As I write, it’s only April, but I find it hard to imagine that Pasta By Hand won’t make my 2015 Best Cookbook of the Year list. Now here’s a thought: why doesn’t Jenn Louis tag along with Oretta Zanini De Vita and Maureen B. Fant and do a little Vine on how to make each shape in the Encyclopedia of Pasta. A Serious Bunburyist can dream, can’t he?

Wednesday, January 28, 2015

Welsh Rabbit


Let’s begin 2015 by tucking into a rich, spicy, cheese-glazed piece of toast called a Welsh Rabbit. Today’s recipe comes from Simon Hopkinson and Lindsey Bareham’s The Prawn Cocktail Years (here). Consult Fergus Henderson’s Nose To Tail Eating and you’ll find a recipe for Welsh Rarebit. Is the dish a Rabbit or Rarebit? It doesn’t really much matter. Call this delectable savory what you like.

Hopkinson and Bareham’s version cooks up differently than your typical Rabbit. Their recipe eliminates the dish’s standard roux base. This means one needs to take a bit of extra care when making their Rabbit’s cheese topping.  Cheese has a tendency to break when it melts at too high a temperature. Adding a starch (such as the flour in a roux) to cheese helps to prevent breakage, but you can also avoid overcooking by using a very low heat and slowly incorporating your cheese in small quantities.

Another difference in the Hopkinson/Bareham Rabbit is that it includes egg yolks to increase the dish’s already over-the-top richness. The yolks add additional fat and body and cause the cheese mixture to puff up nicely whilst the Rabbit broils.


But enough of the differences. Today’s recipe shares most of the essential ingredients in any Welsh Rabbit: butter, English mustard, cayenne pepper, Worcestershire sauce, stout and, of course, cheese. Although called a Welsh Rabbit, this dish, which serves 2, includes no rabbit, Welsh or otherwise.

25g butter
1 tsp English mustard [Note: I use Colman’s Mustard Powder]
Worcestershire sauce
4 shakes Tabasco
2 tbsp stout or Guinness
75g mature Cheddar or Double Gloucester or Cheshire or Lancashire, grated
2 egg yolks
2 thick slices bread
cayenne pepper

Place the butter, mustard, Worcestershire sauce, Tabasco and stout or Guinness in a small pan and heat it through. Add the cheese, stirring as it melts, without letting the mixture boil. Remove the pan from the heat and leave it to cool to room temperature. Beat in the two egg yolks. Toast the bread on one side, spread the untoasted side thickly with the mixture and cook under a pre-heated grill until blistered and bubbling. Dust with cayenne and serve with a splash of Worcestershire sauce.

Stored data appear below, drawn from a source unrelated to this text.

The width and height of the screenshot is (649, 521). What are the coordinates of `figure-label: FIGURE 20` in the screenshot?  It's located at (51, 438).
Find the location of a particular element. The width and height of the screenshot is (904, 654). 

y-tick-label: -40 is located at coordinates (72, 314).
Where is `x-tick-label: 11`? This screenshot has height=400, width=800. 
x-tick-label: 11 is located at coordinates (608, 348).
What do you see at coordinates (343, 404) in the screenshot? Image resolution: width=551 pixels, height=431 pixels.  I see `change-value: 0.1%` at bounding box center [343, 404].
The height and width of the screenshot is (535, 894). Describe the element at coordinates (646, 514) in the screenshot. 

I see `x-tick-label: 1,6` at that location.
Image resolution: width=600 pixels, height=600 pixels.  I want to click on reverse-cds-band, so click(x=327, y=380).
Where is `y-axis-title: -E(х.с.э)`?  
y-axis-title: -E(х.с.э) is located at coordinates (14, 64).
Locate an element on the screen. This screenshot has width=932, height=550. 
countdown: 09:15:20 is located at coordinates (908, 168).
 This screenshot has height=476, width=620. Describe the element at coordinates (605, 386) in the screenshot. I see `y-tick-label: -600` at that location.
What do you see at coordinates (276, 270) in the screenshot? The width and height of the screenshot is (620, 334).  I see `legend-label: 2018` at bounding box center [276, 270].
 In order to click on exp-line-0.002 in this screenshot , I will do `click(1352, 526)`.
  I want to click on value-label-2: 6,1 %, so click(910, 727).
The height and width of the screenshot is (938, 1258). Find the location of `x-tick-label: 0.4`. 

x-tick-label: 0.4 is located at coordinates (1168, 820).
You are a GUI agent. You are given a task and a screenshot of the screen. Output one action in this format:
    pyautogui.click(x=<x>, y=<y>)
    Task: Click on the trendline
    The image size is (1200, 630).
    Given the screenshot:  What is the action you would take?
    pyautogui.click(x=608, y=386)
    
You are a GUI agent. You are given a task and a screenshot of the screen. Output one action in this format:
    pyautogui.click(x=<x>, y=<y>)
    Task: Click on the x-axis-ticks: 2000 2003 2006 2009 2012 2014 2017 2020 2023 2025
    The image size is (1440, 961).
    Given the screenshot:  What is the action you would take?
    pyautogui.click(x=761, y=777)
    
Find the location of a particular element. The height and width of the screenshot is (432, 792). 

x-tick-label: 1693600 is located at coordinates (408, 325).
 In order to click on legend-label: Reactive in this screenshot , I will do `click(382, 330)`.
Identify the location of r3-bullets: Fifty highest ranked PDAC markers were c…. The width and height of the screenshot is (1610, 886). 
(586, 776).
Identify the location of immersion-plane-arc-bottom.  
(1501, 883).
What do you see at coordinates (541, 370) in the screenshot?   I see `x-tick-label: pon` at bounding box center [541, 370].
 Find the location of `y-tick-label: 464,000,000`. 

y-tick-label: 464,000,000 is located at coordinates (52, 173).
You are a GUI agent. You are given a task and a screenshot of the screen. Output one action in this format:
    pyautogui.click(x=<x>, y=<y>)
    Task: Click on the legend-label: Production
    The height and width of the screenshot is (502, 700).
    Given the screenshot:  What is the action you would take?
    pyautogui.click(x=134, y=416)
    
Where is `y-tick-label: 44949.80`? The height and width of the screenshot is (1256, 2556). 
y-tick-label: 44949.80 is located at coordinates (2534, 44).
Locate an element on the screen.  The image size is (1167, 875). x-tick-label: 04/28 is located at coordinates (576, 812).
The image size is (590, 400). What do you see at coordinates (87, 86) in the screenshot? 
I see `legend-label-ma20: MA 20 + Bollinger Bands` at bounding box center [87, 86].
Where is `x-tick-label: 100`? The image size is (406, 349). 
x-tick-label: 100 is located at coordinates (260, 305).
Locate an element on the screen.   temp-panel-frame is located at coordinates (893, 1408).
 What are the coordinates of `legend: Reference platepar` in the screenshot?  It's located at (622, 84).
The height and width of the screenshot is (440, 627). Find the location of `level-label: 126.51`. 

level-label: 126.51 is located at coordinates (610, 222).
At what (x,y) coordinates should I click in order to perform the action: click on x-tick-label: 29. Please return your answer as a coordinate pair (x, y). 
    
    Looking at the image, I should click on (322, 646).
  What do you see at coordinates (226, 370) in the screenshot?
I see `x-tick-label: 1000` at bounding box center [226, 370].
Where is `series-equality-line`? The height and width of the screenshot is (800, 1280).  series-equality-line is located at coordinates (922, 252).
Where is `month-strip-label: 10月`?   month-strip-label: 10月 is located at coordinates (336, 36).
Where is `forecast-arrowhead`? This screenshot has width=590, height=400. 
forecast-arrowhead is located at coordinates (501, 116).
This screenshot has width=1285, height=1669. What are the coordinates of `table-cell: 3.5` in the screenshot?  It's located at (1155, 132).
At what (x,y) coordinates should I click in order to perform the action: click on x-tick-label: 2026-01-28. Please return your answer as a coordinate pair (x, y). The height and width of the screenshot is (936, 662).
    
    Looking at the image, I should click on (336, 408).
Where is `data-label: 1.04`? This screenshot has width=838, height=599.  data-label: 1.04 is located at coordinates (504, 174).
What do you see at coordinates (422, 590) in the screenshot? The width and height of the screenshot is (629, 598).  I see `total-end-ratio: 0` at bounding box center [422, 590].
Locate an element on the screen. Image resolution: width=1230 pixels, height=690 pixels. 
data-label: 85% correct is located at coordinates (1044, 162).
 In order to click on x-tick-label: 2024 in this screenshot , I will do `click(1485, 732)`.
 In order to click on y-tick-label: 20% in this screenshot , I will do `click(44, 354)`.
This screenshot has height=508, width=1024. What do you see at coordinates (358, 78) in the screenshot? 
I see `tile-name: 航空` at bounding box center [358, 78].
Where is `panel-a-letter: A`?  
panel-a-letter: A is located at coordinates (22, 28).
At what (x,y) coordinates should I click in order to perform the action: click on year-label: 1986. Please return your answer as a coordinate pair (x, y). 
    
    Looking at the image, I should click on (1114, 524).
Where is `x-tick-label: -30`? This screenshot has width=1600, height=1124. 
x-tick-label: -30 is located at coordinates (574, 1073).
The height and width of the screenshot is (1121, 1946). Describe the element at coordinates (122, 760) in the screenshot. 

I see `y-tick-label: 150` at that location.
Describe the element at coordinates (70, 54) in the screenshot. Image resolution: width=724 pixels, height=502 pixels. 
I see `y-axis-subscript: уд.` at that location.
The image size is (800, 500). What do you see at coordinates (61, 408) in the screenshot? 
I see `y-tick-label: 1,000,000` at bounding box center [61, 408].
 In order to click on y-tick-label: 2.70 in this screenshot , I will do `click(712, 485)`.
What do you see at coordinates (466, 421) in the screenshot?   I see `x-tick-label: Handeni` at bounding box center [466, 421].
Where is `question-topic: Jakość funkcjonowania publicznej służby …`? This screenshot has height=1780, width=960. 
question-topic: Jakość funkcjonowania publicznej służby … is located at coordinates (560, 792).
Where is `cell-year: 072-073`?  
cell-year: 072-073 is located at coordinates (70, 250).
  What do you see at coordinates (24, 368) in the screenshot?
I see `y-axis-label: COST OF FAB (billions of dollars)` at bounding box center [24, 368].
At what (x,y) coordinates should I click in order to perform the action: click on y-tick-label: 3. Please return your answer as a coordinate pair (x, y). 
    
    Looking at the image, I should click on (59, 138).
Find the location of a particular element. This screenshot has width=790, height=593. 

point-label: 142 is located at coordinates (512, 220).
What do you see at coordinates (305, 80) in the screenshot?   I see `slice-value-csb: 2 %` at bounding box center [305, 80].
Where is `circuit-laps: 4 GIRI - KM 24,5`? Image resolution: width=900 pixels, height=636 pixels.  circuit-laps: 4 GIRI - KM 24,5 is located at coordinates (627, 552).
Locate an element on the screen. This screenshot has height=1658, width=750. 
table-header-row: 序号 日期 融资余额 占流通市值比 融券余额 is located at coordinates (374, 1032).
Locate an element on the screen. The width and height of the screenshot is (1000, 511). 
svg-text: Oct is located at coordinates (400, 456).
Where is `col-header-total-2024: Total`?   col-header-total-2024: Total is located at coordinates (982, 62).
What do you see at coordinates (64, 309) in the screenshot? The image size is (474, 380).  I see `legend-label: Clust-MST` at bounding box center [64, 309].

Some notes and thoughts. Again, work over a very low heat and add the grated cheese slowly and you shouldn’t have a problem with the cheese breaking. I use a couple of splashes of Worcestershire sauce and this quantity tasted just fine to me. Finally, Hopkinson and Bareham admit that “[t]he recipe uses what seems like a silly amount of stout….” Yes, the recipe calls for two (2) tablespoons of stout. But the pair also point out that the rest of the bottle can nicely wash down the spicy Rabbit.